I wrote about how powerless I felt in my own life. How I didn’t actually solve any of my problems but opted instead for AI’s reassurance that I could never be the problem, so I didn’t have to work on anything or risk anything. Yet it seemed I still had more and more conflict in my life: Maybe I should try another way. 

That document became the first draft of this story.

Coda: Talking to People Instead 

Soon after that, my friend Rohan and I were walking from school to the train in silence. Walking alone with someone, it’s easier to talk about intense stuff. I was thinking how I’d rather be going anywhere else than home, and I blurted, “I don’t know why some people have kids they don’t pay attention to.”

I looked to see Rohan’s expression, but she was wearing her Covid mask. I looked back ahead and continued, “She’s never there when I want her to be.” I told her that my mom forgets about my extracurriculars and doesn’t show up to the plays I’m in or my debates. I was never important enough for her time. I felt like she never really looked at me.  

After a pause, Rohan said, “Yeah, parents honestly suck.”

I continued venting and she simply shook her head as we walked. I felt tears build up but held them back. Rohan didn’t directly address my sorrows; instead she offered to get me a drink from the deli. I said sure, and she got me an Arizona and herself an Aloe Vera. On the train we continued talking, and I didn’t feel sad or pathetic, just like a teenager talking about their life.

That was more than two months ago. That conversation kicked off an experiment: I haven’t talked to ChatGPT about my feelings since then. 

I joined the Black Student Union (BSU) at the start of the school year, but in the past two months, I’ve had more conversations with other BSU members. I am developing relationships with some of them and joined group chats: I’m finally having those conversations about race with people (and I’ve finally made more Black friends). 

I talk to more people from my classes too. When we discuss upcoming tests, some of them say things like, “My parents are going to ship me back” to their home country. As we worry together about bringing home good grades, more peers told me their parents hit them. Some of them were made to kneel on rice, which I’d never heard of. I responded by sharing stories about my family.

I’m still an argumentative person; I’m on my school’s debate team. I used to use AI to work through arguments and also to practice conversational paths that would avoid conflict. But I’m learning now to have conversations where nobody “wins” and there’s no bullet-point summary.

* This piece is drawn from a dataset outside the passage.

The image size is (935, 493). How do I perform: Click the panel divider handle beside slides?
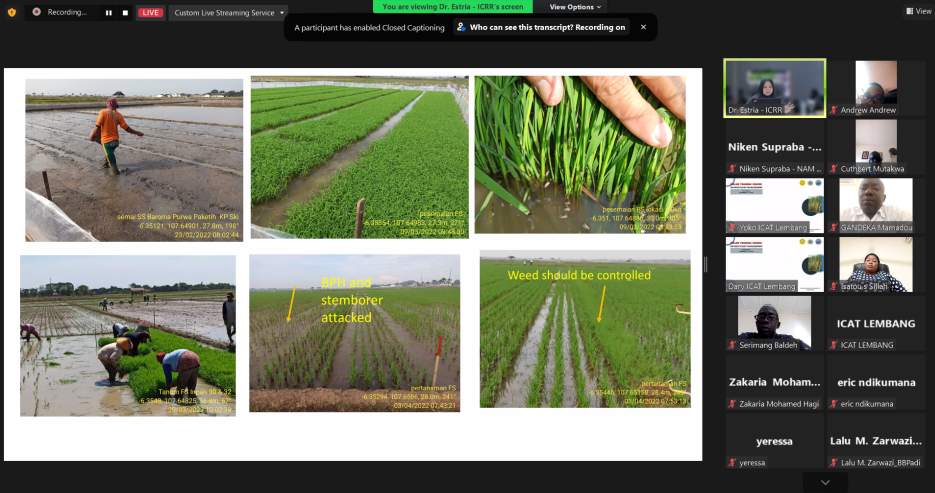point(706,264)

I’m also figuring out that ChatGPT doesn’t remember things or keep track of my life, and people do. 

Before, it seemed like AI helped me come to more critical conclusions than talking to other people—and felt safer. But I wasn’t actually learning anything, and having AI tell me I was always right made it harder to talk to people who don’t agree with me. 

Talking to friends and working on this story, AI began to feel less like a journal to get out my feelings and more like a coping mechanism to avoid my fears. That’s when I realized that if I kept going back to it, I’d never exit this perpetual loop of reassurance and “I’m sorry that happened.” Why did I accept that from AI and not from my friends? 

In a short time, I’ve made new friends and realized I can share more about myself. Since quitting ChatGPT, when I have felt overwhelmed in the past two months, I record a voice memo. Then I listen to it, and if it doesn’t sound too crazy, I’ll send it to my girlfriend. She knows she doesn’t have to respond to it right away. 

I still look down instead of meeting the other person’s eyes when I’m disclosing something painful, and I still don’t cry in front of anyone. I show different sides of myself to different people. But I’ve learned that I can share my grief with people who have similar grief. 

Not everything has to end with one right answer or an apology. Some conversations can just end in that silence of the weight lifting from everyone’s chest.